Top paragraph on p.v flirts with a definition but doesn't actually define anything. Is a category "structures and coherence"? One "involves" (vague) "a collection of objects, a collection of morphisms relating objects, and a formula for combining any chain of morphisms into a morphism" and OK, here is a hint of familiar ground: this sounds a lot like category theory might be a generalization of classes, instances and methods, and functional composition, of software engineering. But the sentence about chains of chains ending in a happy "That's it!" doesn't really seem to follow. Onward.
Bottom of page 1, we finally get to some substance, although I really don't like the "Y is a meter" explanation because that whole paragraph kind of bodges the distinction between italic-capital-letter X and Y, which I am kinda sure you intend to represent classes or domains, with the word "object" which my prior training really wants to confine to singular instances of a domain. So what comes out of the map isn't a "meter Y" but "the reading displayed by the meter Y" but that doesn't work either.
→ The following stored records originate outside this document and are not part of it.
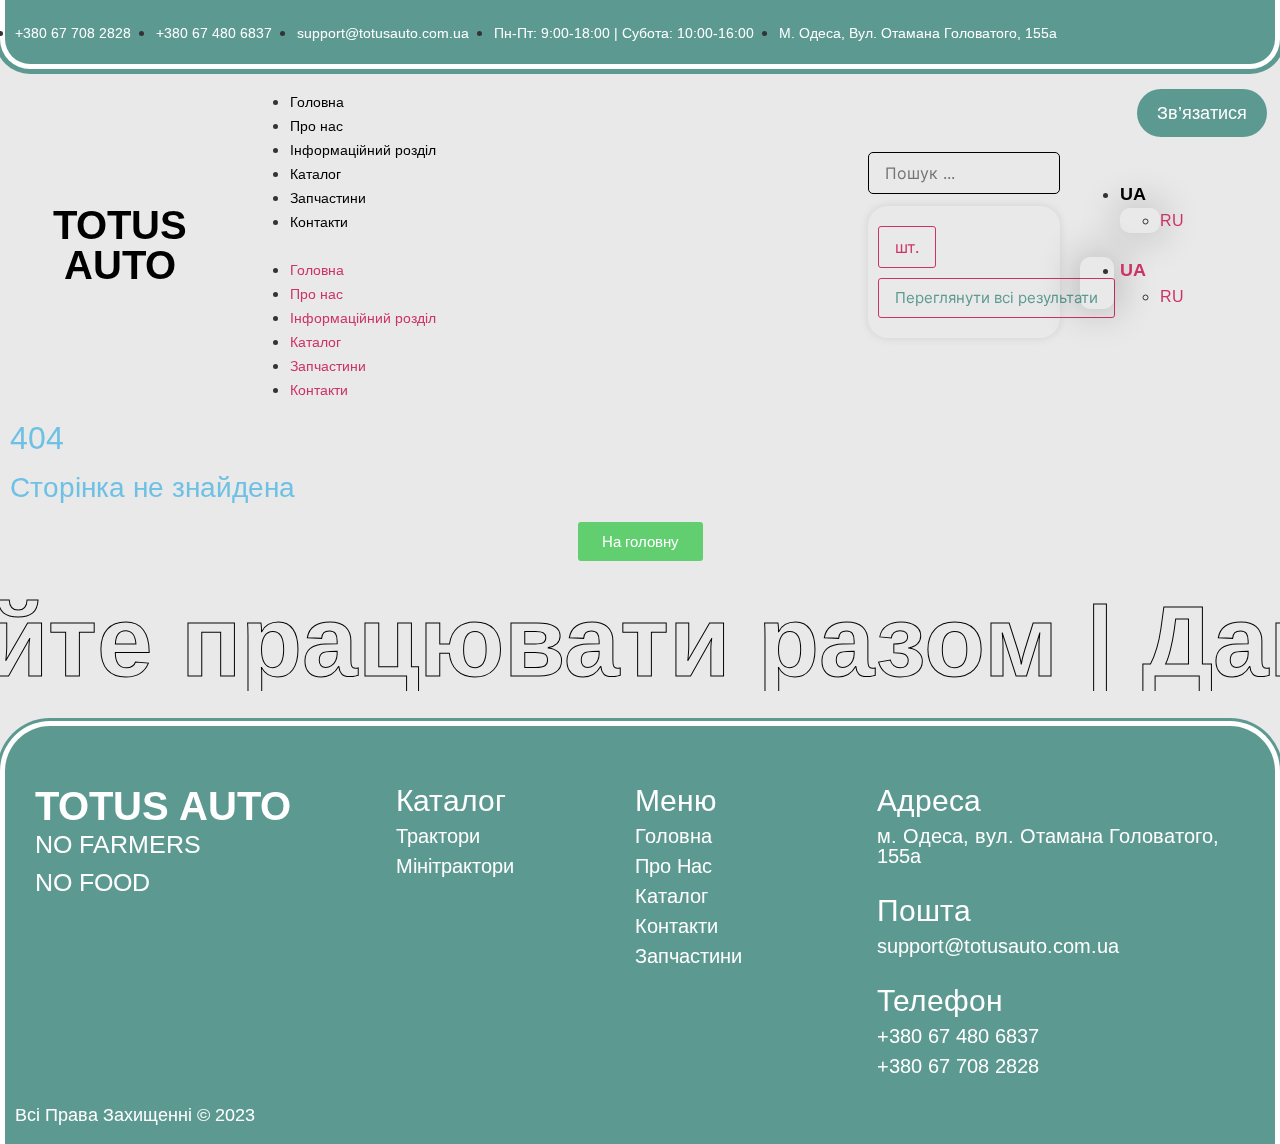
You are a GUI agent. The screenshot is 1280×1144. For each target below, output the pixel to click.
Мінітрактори (455, 866)
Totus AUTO (120, 245)
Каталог (315, 174)
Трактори (438, 836)
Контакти (319, 222)
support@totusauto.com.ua (998, 946)
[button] (549, 245)
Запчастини (328, 198)
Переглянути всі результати (996, 297)
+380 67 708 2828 (958, 1066)
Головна (317, 102)
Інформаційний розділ (363, 150)
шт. (907, 247)
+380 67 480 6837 (958, 1036)
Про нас (316, 126)
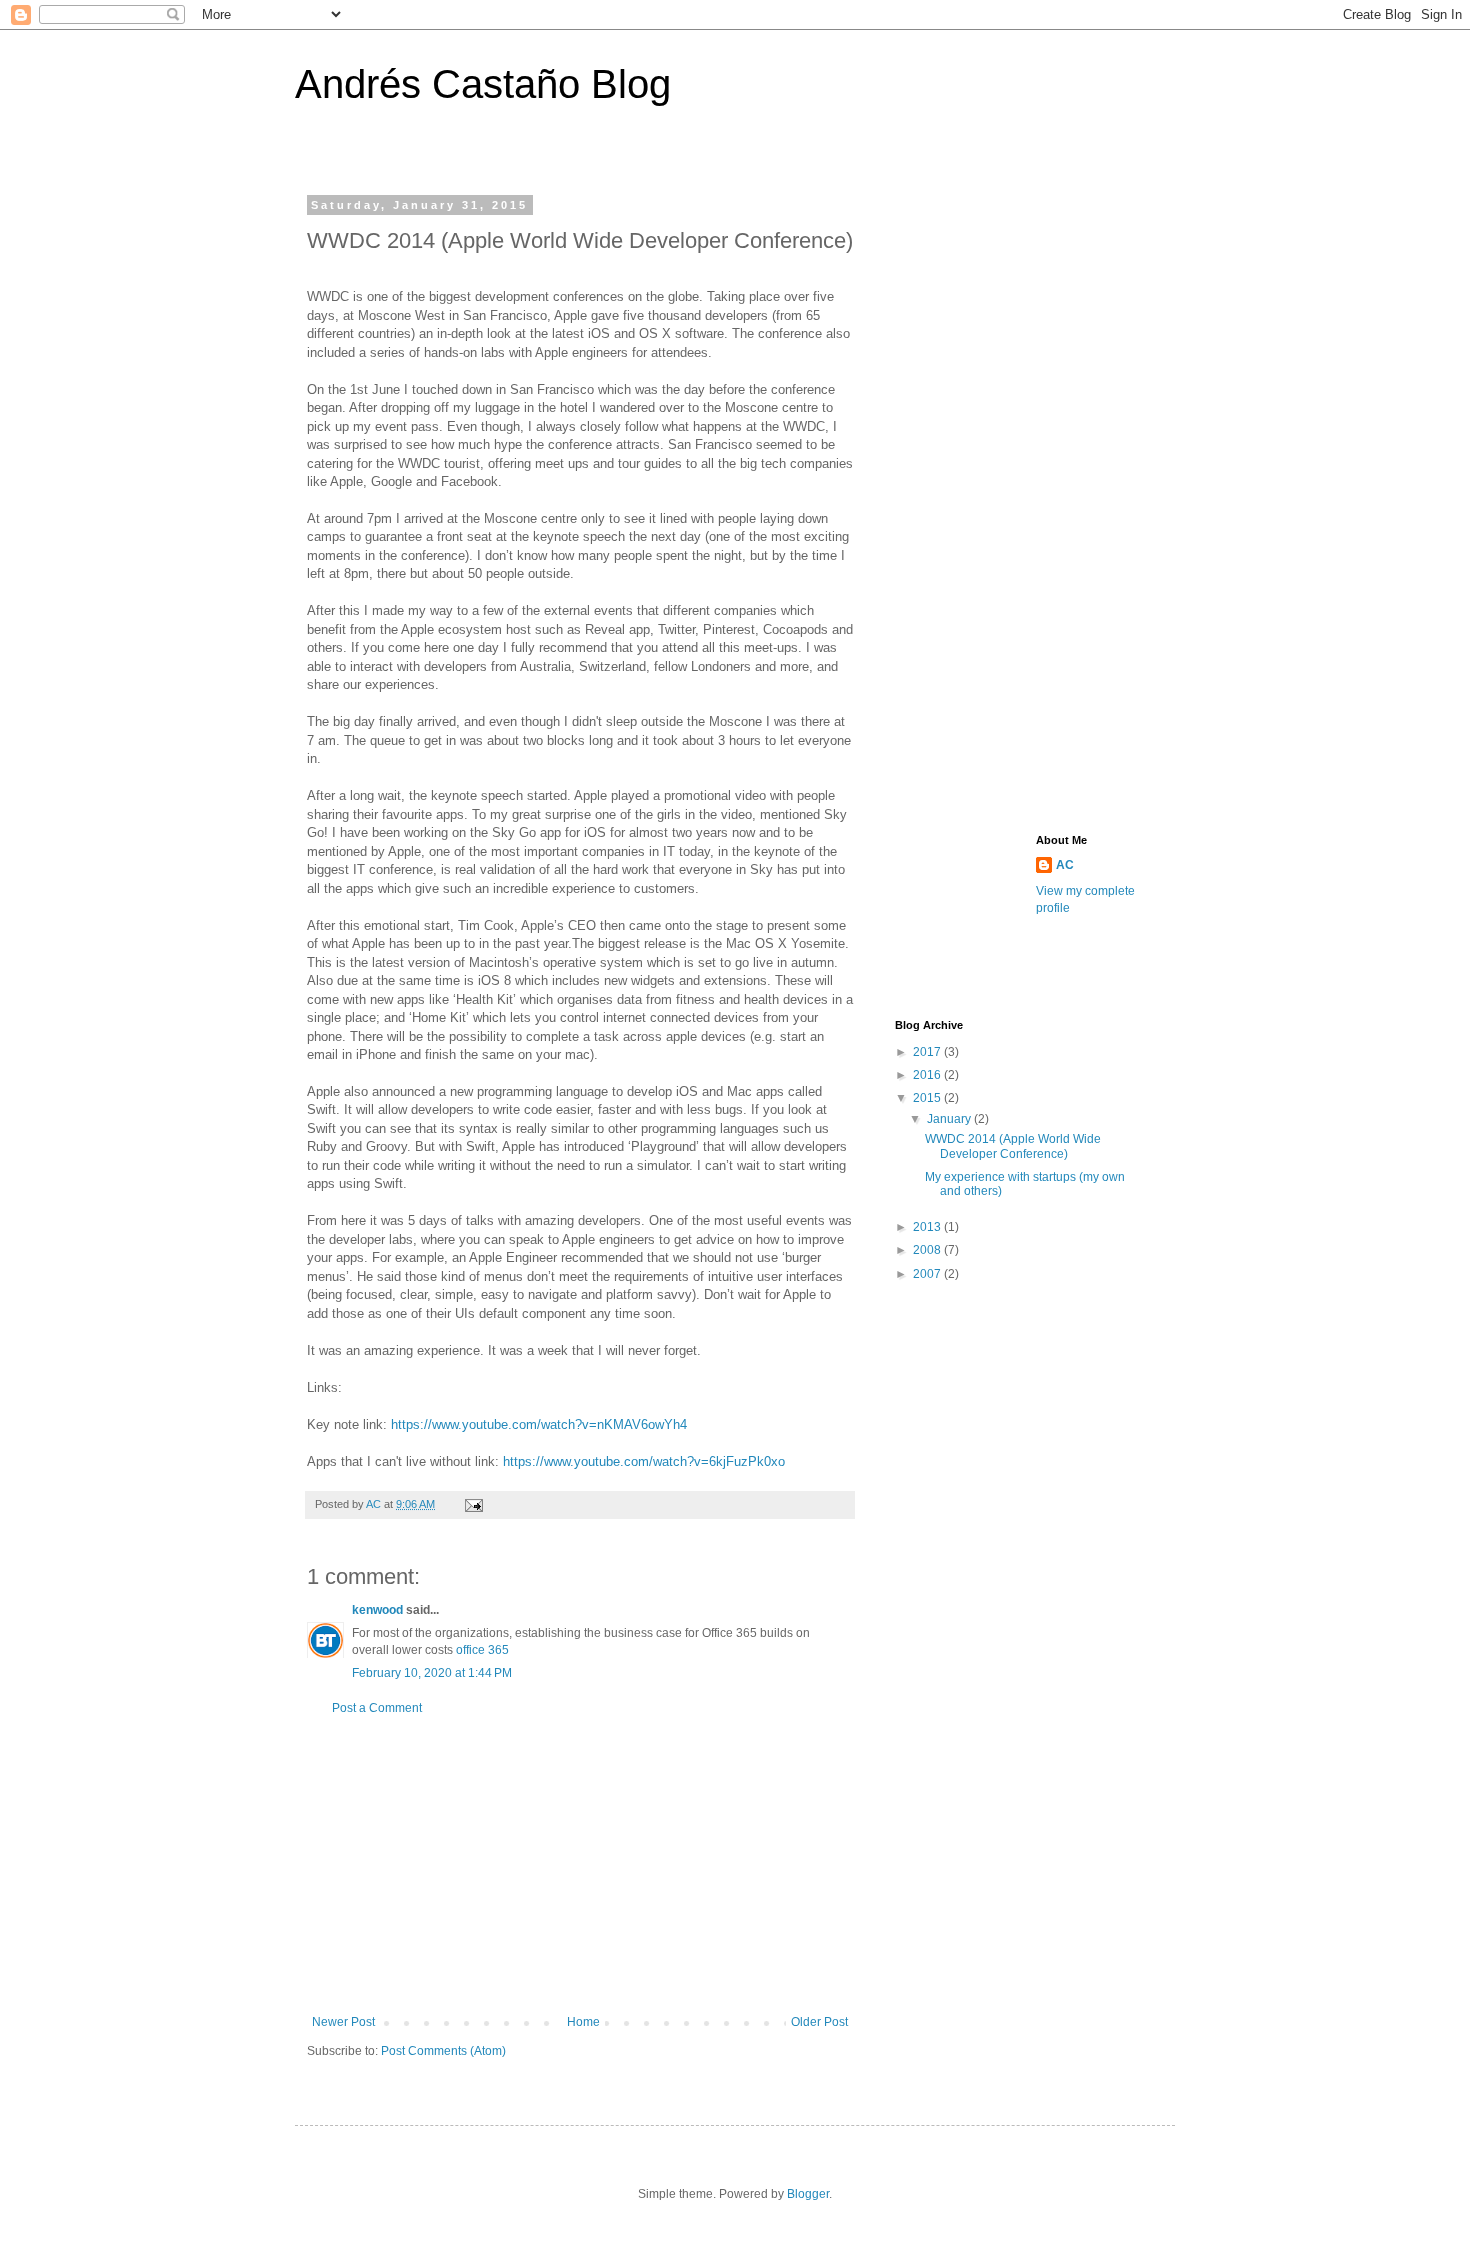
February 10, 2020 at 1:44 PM (432, 1673)
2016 (928, 1075)
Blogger (808, 2194)
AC (1065, 865)
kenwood (377, 1610)
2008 (928, 1250)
Anyway, very shortly you drop in another new notation, "functions f from big-R to big-R" What does the big-R mean here? I'm casting about -- real-world-objects? set of Real numbers? Probably real numbers because the following features are about arithmetic comparisons and operations. But say it, dammit.
Order-preserving, ok, but -- why "metric-preserving"? How is absolute-difference a "metric"? But... this is an exercise and a challenging one, and I'm intrigued. Later.
I think that the best way forward in your case is simply googling terms that the writers took for granted and which you don't understand (a monoid, for example), because the book material is one of the best I've seen on category theory.
I recall that my personal experience of learning about CT was unnecessarily difficult due to being thrown into a bunch of definitions way to soon. (Which is understandable since there isn’t much else to it.) but I needed to un-learn my preconceptions about what information the theory encodes first, which was rally hard. Understanding that objects and morphisms are really _only_ about composability and _nothing else_ is challenging when your mind desperatly wants to see concrete thing like sets or numbers or what have you in those objects. Definition don’t help much until you can shed that urge. (To new learners I suggest to think of “objects” as the number of dots on domino tiles, or the poles of magnets, they describe where things may, or may not, compose, nothing more. category theory is just about naming patterns and rules of composition)
In particular even knowing the existence of monoidal categories is a distraction when getting to grips with how catgories as such generalize and abstracts monoids.
I had a similar experience. Luckily, due to reading many definitions of the basic things (such as monoids), I reached a more complete? intuition of the concept if you will. I think that given enough definitions, people will converge to the same intuition of abstract concepts.
> To new learners I suggest to think of “objects” as the number of dots on domino tiles, or the poles of magnets, they describe where things may, or may not, compose, nothing more
Wouldn't a simpler intuition of circles and arrows be easier?
Categories might be drawn using arrows and circles. But that’s just notation.